■ Task A
In the letter about choosing gear for review, why do the editors focus mainly on new gear and technologies? Answer in one to three sentences.
■ Task B
Can you put this sentence from the letter about choosing gear for review into Spanish: "We totally agree that good gear can be crazy expensive, and we wish it weren't so."
■ Task C
Could you go on with the letter about choosing gear for review, picking up after its last sentence?

■ Given passage

────────────────────

The above is not technically a real letter, but it may as well be. We constantly get berated from our readers who challenge us on the gear we choose to review and our editorial integrity, so I thought I would write an “open letter” explaining how we select the gear we do.

First, we primarily look for new gear and new technologies and innovations. Why? Well, because that’s what our readers are interested in...the stuff they’ll soon be seeing on the racks at their local shops or the stuff that pops up in their website searches. We totally agree that good gear can be crazy expensive, and we wish it weren’t so. But, here’s the fact: People are buying it. And people want to know if it’s worth the money.

(Note: Though the bulk of our coverage is on new-for-the-current-season gear, we never forget about our old favorites, and we regularly recap the ones that are still in circulation and at the top of their game.)

Yes, new technology, whether it’s new computers or new cars or the latest jeans at Nordstroms, there’s often a degree of sticker shock associated with things that are new, innovative, and high-performance. And while we always publish MSRP (manufacturer suggested retail price), the good news is that those prices do come down, and you can almost always find better prices online than those we quote in print, especially if you wait a month or two or buy at the end of the season.

────────────────────

■ Given records
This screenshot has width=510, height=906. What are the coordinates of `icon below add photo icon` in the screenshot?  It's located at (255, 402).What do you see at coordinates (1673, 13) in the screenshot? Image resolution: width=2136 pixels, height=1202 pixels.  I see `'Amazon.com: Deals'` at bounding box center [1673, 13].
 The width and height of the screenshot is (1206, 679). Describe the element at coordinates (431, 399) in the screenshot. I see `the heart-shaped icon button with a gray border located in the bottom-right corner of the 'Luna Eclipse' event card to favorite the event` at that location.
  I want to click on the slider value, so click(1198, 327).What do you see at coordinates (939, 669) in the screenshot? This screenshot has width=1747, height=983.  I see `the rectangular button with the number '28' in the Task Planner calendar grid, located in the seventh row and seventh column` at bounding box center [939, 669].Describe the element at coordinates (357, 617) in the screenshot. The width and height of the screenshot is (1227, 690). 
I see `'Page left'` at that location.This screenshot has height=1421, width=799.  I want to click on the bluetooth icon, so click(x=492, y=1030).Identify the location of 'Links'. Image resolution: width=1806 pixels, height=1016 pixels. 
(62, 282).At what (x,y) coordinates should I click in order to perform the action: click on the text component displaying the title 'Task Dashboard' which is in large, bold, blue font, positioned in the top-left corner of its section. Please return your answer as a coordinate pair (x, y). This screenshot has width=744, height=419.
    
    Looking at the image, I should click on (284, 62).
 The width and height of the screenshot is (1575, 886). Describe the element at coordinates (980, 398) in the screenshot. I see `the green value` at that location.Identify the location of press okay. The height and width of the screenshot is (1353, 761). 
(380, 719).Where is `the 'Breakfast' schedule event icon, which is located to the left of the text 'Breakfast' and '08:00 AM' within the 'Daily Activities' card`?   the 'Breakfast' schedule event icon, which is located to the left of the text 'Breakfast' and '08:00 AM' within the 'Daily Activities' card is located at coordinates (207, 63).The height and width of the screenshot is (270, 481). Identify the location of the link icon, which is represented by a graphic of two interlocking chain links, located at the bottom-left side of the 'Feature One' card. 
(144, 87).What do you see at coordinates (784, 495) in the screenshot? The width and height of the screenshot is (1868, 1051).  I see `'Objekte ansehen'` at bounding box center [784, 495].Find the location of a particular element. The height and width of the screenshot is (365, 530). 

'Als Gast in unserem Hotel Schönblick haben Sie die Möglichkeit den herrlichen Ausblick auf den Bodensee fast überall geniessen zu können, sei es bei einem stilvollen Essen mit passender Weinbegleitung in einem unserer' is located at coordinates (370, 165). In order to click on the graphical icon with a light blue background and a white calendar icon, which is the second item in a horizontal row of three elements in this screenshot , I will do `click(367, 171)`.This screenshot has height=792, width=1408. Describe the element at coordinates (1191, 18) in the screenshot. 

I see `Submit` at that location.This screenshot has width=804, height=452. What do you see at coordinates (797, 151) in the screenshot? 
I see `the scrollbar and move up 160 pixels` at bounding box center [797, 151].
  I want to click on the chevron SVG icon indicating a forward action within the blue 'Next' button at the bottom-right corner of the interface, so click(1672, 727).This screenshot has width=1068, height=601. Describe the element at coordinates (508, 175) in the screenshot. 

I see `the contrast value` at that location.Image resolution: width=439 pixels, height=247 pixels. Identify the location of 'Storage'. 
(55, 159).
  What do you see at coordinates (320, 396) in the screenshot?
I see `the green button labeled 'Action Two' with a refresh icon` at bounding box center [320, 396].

────────────────────

■ Written answer A
They focus on new gear because that is what their readers are interested in: the products readers will soon see on the racks at local shops or in their website searches. Readers are buying this gear, even when it is expensive, and they want to know whether it's worth the money.

■ Written answer B
Estamos totalmente de acuerdo en que el buen equipo puede ser carísimo, y desearíamos que no fuera así.

■ Written answer C
The way I see it, it’s our job to sniff out the new stuff, to test it in the conditions that it is intended for, and report on how it performs. Do we take price into consideration? Of course we do! And we decline to review loads of products that don’t live up to their price tags. But remember: A $500, fully-featured, waterproof/breathable hardshell is not intended for occasional use on a weekend backpacking trip, and if that’s your style, you should save your money and buy something less expensive. Although top end gear works typically just fine in those scenarios, it’s aimed at the people who either 1) push the limits of their gear and themselves, 2) are daily, aggressive users who live the outdoor lifestyle and will wear it everyday straight for the entire season, or 3) yes, people with disposable income.

So when we’re testing a piece of gear, we keep the intended user in mind, and weigh price against those requirements. If the performance equals the price, we include it. If it doesn’t, we don’t. All that said, we are ALWAYS, ALWAYS, ALWAYS on the lookout for a bargain. When we find a piece of gear with a good price tag that still meets our performance requirements, you can be damn sure we’ll review that, too. But before we do, we’ll test it just as hard as the pricey stuff (well, maybe a little less hard) and make sure it’s legit and durable, and won’t have you running back to replace it a few months down the road.

Just because something is cheap, that doesn’t mean it’s a good deal, and when you live and breathe in the outdoors like we do (and many of you do, too), the “cheap” stuff quickly reveals itself.  In each season's Gear Guide, we always try to balance the pricey stuff with the mid-range stuff and the bargains. It’s not always easy. Each year, the proliferation of expensive gear far outweighs the bargain stuff.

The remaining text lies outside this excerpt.